- President: Aleksandar Protić (2013–2014) Miroslav Parović (2014–2016)
- Founder: Aleksandar Protić Miroslav Parović Andrej Fajgelj
- Founded: 2015
- Dissolved: 2016
- Merger of: Third Serbia and Rich Serbia
- Split from: Dveri
- Succeeded by: People's Freedom Movement (Serbia)
- Ideology: National conservatism Social conservatism Euroscepticism
- Political position: Right-wing to far-right

Website
- http://slobodarski.rs

= Third Serbia – Rich Serbia =

Third Serbia – Rich Serbia (Трећа Србија – Богата Србија) was a political party in Serbia. It was created in 2015 by the merger of Third Serbia, formed in 2012 with the party Rich Serbia formed in 2011.

==History==
===Third Serbia===
Third Serbia was registered as an association of citizen in 2012, and was formed at the foundatory general assembly held on 13 October 2013, in Belgrade, as a split from the Movement for Life - Dveri.

Aleksandar Protić, who was a member and producer of the music group Belgrade Syndicate, was elected the first president of the party, and Miroslav Parović, then the head of the committee group, was elected in Novi Sad at the age of 22 from Dveri's electoral lists. In March 2014, at the general assembly at the age of 29 he was elected the second president of Third Serbia as the youngest leader of a political party in Serbia.
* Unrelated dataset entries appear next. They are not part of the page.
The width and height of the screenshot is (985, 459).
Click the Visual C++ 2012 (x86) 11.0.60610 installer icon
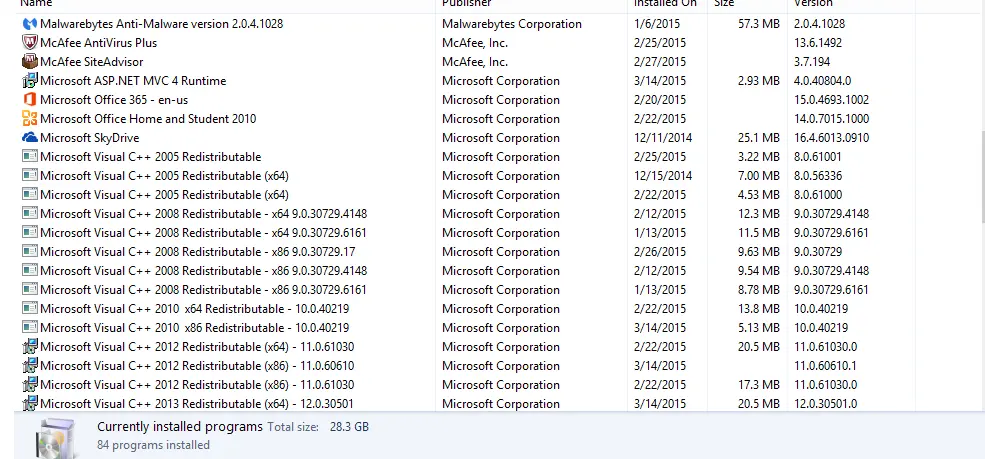(30, 366)
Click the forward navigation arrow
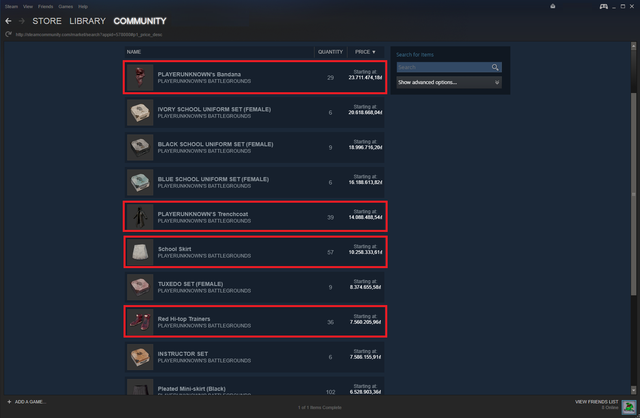 22,21
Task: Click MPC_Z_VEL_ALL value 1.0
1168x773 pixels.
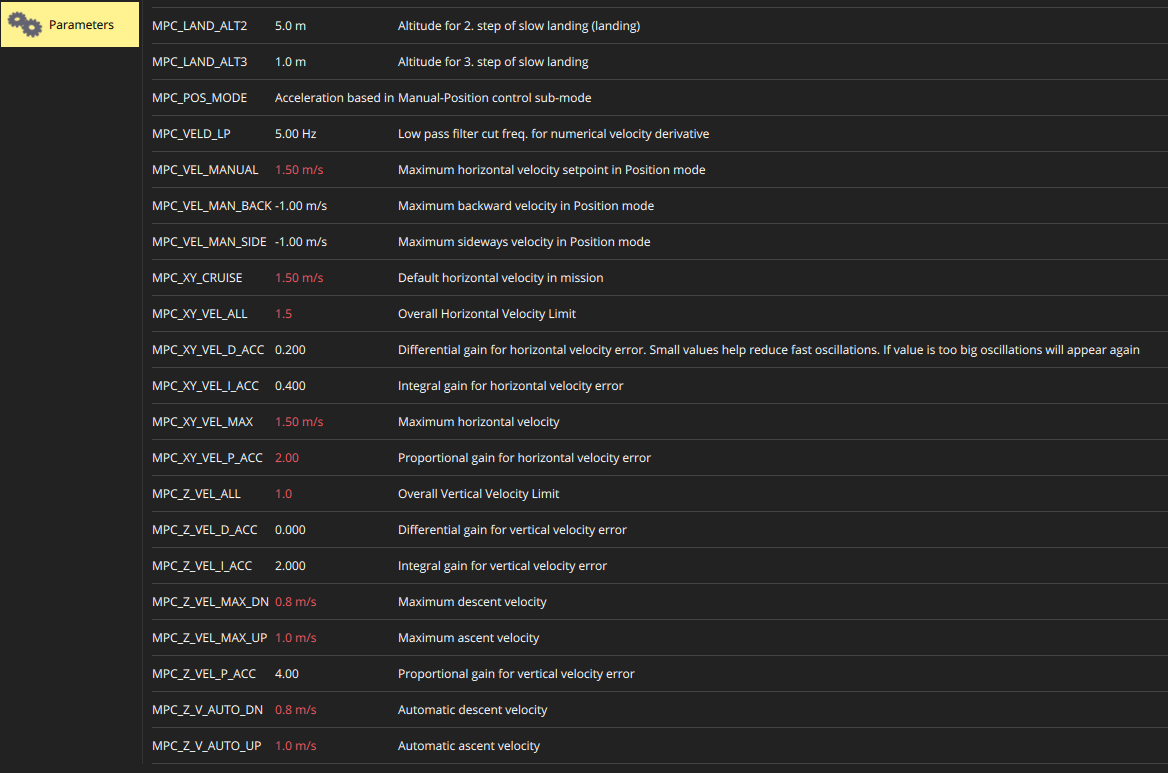Action: [284, 494]
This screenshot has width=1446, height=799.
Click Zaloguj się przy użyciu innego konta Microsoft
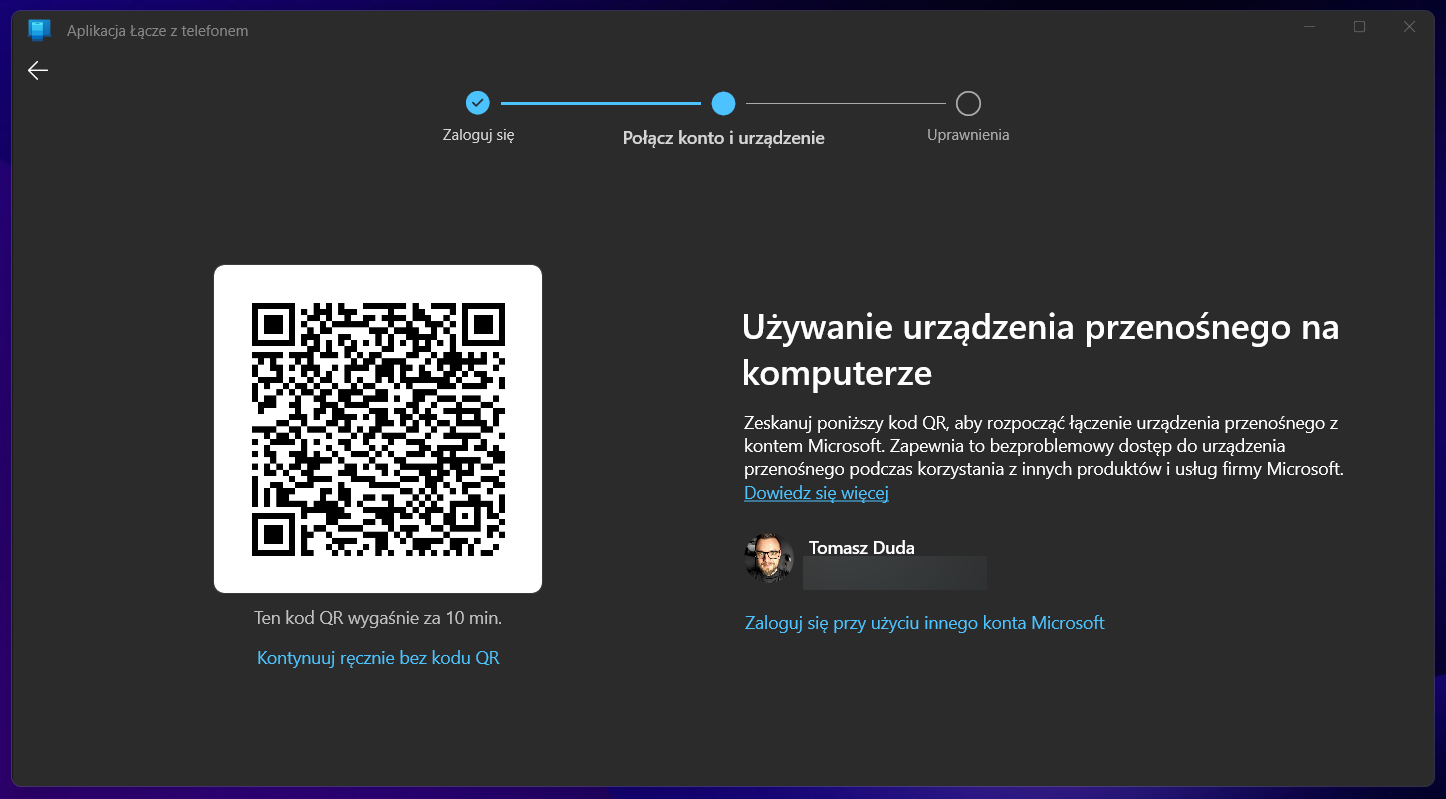click(923, 622)
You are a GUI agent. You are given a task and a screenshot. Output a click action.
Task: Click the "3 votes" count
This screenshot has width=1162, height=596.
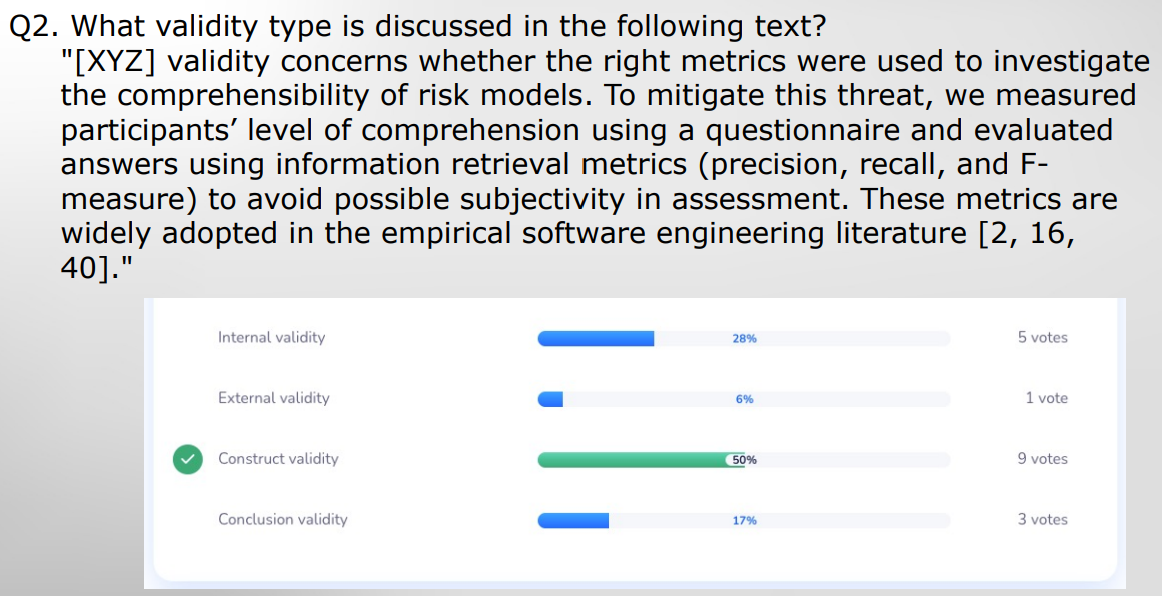point(1042,519)
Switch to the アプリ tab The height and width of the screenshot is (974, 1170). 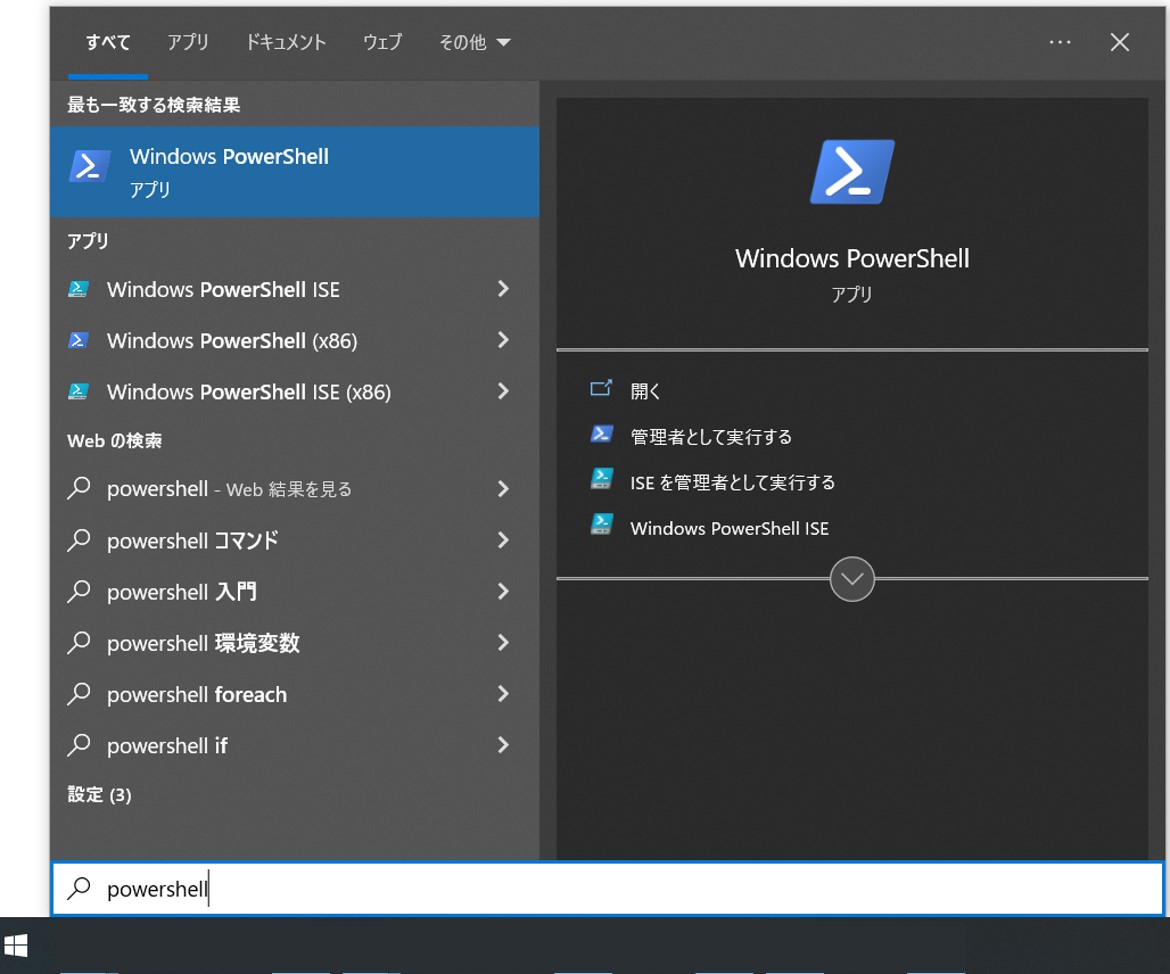click(x=187, y=42)
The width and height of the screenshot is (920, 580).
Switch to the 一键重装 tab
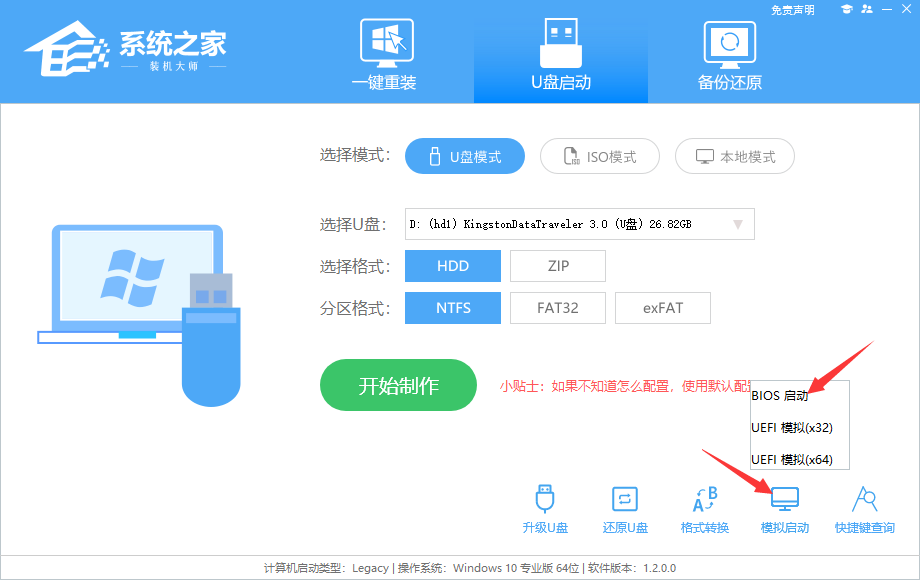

The party then went to the polls for the first time in Zemun on 2 June 2013, and won about 2% of the vote in her first political outing. The 2014 elections were the first parliamentary elections in which the party participated independently, and the party had been actively participating ever since.

===Rich Serbia===
Rich Serbia was founded in 2011 by journalist and celebrity agriculturist Zaharije Trnavčević.

The goal of the party was to appeal to agronomists and entrepreneurs. Its policies were agrarian and included tripling the agricultural subsidy.

Its founding assembly was held on 22 January, and the party was formally registered on 5 June 2011.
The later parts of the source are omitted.